The polymers do not use pigments but instead exhibit intense colour due to their structure, similar to the way nature creates colour for beetle shells and butterfly wings.
These colours were created by highly ordered polymer layers, which the researchers produced using block copoylmers (an alloy of two different polymers). By mixing block copolymers together, the researchers were able to create any colour in the rainbow from two non-coloured solutions.
This type of polymer then automatically organises itself into a layered structure, causing optical effects similar to opals. The colour also changes depending on the viewing angle. This system has huge advantage in terms of cost, processing and colour selection compared to existing systems.

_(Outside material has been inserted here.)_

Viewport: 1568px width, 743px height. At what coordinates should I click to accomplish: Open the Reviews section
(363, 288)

The complexity of the chemistry involved in making the polymer means they are very difficult for fraudsters to copy, making them ideally suited for use on passports or banknotes.
The academics used Diamond Light Source, the UK's national synchrotron science facility in Oxfordshire, to probe the ordered, layered structures using high power X-rays. This helped them understand how the colours were formed, and how to improve the appearance.

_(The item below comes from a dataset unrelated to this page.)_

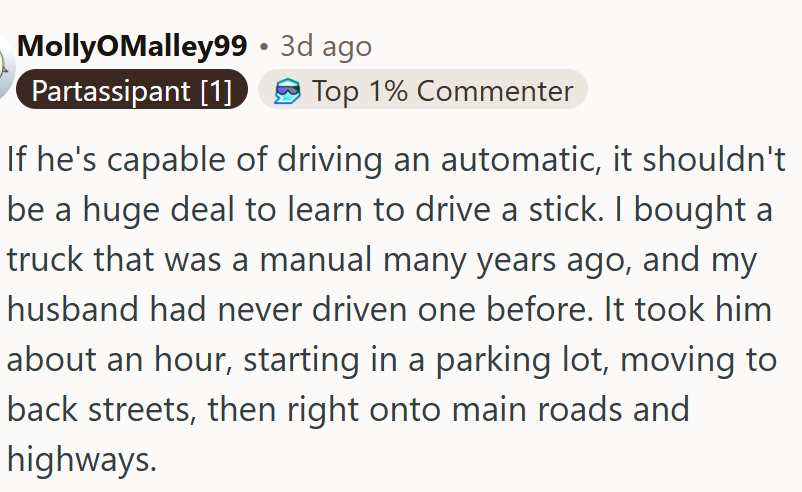Open the comment permalink via '3d ago'
802x492 pixels.
326,47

Dr Andrew Parnell, from the University of Sheffield's Department of Physics and Astronomy, said: "Our aim was to mimic the wonderful and funky coloured patterns found in nature, such as Peacock feathers. We now have a painter's palette of colours that we can choose from using just two polymers to do this. We think that these materials have huge potential to be used commercially."

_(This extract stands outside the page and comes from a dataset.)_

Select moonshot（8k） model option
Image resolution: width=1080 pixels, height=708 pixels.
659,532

Professor Nick Terrill, Principal Beamline Scientist for I22, the Diamond laboratory used for the experiment, explained: "Small Angle X-ray Scattering is a simple technique that in this case has provided valuable confirmatory information. By using Diamond's X-rays to confirm the structure of the polymer, the group was able to identify the appropriate blends for the colours required, meaning they can now tailor the polymer composition accordingly."